2019 was the second year of funding reform for the Medical Services Plan (MSP), British Columbia’s public health insurance plan. In its spring 2019 budget, the BC government confirmed that MSP premiums would be eliminated as of January 1, 2020. To compensate, employers have been paying a health tax since January 1, 2019. Read our bulletin to learn more about this new employer health tax.
In that same budget, the provincial government announced changes to Fair PharmaCare, British Columbia’s public drug insurance plan. The following changes were applied:
1. Lower deductibles
- Since 2019, households earning up to $45,000 a year benefit from annual savings of $300 to $600.
2. Improved drug coverage
- The province is investing to improve coverage for drugs to treat hypertension, diabetes, asthma and eye disease.
In January 2018, the Ontario government introduced OHIP+, a free universal drug program providing coverage to all Ontarians under the age of 25.
Since April 1, 2019, all Ontario residents aged 25 and under who are eligible for a private drug insurance program must once again be covered by their private plan. This reversal by the new Ontario government means that coverage is extended only to Ontarians under the age of 25 who do not have access to private insurance.
Read our January 15, 2019 bulletin for more information.
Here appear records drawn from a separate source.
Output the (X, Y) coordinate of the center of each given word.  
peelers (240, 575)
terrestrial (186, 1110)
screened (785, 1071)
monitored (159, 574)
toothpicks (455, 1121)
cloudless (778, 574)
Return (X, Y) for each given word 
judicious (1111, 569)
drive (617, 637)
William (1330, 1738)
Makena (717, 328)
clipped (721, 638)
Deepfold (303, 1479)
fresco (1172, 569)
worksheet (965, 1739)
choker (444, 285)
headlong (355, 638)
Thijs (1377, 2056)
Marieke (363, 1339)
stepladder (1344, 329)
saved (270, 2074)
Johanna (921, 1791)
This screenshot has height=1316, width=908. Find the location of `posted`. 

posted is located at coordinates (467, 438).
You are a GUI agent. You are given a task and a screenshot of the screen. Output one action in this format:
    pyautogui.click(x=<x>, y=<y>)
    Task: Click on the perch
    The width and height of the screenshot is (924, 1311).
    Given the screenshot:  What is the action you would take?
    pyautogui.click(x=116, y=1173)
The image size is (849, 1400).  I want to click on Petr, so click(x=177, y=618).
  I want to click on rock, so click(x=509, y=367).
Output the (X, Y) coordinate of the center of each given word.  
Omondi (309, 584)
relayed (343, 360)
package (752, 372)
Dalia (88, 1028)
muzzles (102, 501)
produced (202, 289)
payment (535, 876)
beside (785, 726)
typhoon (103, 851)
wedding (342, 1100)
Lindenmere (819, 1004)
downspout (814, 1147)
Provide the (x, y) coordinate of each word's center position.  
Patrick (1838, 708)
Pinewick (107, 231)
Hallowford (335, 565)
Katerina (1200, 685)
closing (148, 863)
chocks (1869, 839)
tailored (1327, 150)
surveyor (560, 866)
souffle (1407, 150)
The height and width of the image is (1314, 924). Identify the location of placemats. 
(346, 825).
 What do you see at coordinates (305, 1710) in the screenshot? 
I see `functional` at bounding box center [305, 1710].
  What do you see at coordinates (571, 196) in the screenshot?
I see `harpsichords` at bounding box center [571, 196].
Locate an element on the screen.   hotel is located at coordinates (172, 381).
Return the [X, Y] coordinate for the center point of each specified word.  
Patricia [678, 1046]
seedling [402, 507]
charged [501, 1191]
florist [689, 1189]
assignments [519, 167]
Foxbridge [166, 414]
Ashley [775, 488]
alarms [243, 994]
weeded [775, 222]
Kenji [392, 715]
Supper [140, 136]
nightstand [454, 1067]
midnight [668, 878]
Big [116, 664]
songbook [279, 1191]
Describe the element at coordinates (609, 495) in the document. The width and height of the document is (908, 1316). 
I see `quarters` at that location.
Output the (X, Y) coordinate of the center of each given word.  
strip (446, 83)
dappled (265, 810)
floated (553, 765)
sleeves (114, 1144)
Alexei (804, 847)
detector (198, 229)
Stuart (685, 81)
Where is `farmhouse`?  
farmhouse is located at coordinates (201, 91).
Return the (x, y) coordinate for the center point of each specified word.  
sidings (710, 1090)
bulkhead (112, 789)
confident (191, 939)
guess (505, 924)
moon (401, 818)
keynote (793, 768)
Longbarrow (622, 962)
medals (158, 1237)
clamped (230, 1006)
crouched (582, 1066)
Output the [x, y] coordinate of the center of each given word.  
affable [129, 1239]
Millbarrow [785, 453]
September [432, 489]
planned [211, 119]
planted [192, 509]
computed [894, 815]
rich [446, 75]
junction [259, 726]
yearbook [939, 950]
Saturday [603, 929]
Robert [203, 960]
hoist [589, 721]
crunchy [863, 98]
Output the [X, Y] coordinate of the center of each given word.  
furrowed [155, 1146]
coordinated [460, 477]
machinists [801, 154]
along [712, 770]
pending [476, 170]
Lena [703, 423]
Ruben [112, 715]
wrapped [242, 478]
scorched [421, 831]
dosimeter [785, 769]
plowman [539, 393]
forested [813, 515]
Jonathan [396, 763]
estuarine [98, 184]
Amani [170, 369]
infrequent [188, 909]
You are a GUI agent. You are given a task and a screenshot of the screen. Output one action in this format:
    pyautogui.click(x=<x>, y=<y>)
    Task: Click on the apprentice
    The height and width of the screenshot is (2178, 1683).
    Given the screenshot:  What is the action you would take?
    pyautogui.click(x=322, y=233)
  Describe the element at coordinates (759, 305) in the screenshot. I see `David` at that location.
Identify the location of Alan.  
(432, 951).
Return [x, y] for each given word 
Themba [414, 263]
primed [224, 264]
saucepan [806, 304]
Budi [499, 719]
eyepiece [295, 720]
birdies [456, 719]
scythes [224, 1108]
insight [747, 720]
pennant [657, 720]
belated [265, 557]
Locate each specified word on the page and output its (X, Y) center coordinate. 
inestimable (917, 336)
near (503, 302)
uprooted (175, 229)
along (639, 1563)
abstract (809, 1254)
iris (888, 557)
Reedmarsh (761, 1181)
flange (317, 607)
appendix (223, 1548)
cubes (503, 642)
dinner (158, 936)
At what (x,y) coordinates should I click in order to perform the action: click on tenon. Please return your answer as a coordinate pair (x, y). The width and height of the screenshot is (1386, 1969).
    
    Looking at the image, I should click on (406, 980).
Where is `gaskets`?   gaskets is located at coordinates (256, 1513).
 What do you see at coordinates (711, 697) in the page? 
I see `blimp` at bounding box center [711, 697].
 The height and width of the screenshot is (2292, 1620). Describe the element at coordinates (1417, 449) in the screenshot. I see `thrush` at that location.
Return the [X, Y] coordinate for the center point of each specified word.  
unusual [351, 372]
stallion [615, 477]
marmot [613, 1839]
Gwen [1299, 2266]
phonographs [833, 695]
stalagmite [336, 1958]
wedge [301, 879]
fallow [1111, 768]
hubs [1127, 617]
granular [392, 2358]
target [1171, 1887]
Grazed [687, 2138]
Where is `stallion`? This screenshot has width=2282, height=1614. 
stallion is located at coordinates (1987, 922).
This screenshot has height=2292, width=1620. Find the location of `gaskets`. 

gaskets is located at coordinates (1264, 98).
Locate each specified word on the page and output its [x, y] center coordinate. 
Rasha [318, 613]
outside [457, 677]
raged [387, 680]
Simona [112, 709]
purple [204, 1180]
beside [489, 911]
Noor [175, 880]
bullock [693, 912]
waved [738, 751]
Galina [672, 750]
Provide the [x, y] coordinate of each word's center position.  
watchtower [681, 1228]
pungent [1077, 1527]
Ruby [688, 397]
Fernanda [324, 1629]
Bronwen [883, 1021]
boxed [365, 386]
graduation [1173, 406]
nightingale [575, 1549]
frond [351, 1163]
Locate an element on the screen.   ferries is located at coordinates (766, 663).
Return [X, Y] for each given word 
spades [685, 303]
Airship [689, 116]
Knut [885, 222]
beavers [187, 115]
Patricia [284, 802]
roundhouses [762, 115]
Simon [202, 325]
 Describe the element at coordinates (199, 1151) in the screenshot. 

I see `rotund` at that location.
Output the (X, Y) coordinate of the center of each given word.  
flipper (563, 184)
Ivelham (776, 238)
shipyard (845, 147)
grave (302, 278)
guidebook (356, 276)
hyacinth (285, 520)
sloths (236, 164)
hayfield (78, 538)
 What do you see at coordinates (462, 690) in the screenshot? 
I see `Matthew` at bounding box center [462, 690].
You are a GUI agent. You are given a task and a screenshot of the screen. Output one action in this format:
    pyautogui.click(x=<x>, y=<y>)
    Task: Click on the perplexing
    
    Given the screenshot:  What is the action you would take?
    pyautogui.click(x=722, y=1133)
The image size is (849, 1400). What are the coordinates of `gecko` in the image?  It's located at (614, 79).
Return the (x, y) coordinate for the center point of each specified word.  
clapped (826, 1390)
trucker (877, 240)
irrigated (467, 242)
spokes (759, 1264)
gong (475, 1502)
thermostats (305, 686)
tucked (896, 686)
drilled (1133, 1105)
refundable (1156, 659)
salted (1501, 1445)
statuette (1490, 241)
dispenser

The use of specialty drugs to treat complex diseases such as rheumatoid arthritis or orphan diseases is becoming increasingly important among Canadians. This upward trend represents a real risk for public and private drug insurance plans. Additionally, certain drugs used to treat cancer or rare diseases are administered in hospitals and their costs are covered by public plans. These expenses are putting pressure on hospitals, which are looking for ways to pass the bill onto private plans.
As the majority of drugs under development are specialty drugs, we can expect costs to increase in the coming years.
In recent years, we’ve seen a surge in overdoses and deaths related to opioid use. Numerous factors have contributed to this crisis, including:
- The introduction of illegal synthetic opioids, such as fentanyl
- The overprescription of legal opioids like morphine or oxycodone
In response to this growing public health problem, measures have been taken by the various governments. Many Canadian insurers have followed suit, implementing measures ranging from prior authorization to imposing reimbursement levels, all to inform and protect private plan participants.
Bill 31, under review since Fall 2019 by the Quebec National Assembly, falls along the same lines as a similar law tabled in 2015 and grants new powers to pharmacists. Pharmacists can now prescribe and administer vaccines and, in emergency situations, some medications, adjust or extend prescriptions, and substitute prescribed drugs.
Services rendered by pharmacists are covered by the Public Prescription Drug Insurance Plan (PPDIP). However, the Association québécoise des pharmaciens propriétaires (AQPP) believes these should be covered under the RAMQ. Such a change would allow individuals who do not have access to a private plan to benefit from pharmaceutical services free of charge and would no longer have to be covered by private plans.
While works surronding Bill 31 has fairly progressed, the reimbursement method for these services is still under review.
Throughout 2020, our specialists will be keeping a close eye on the initiatives and events described in this bulletin.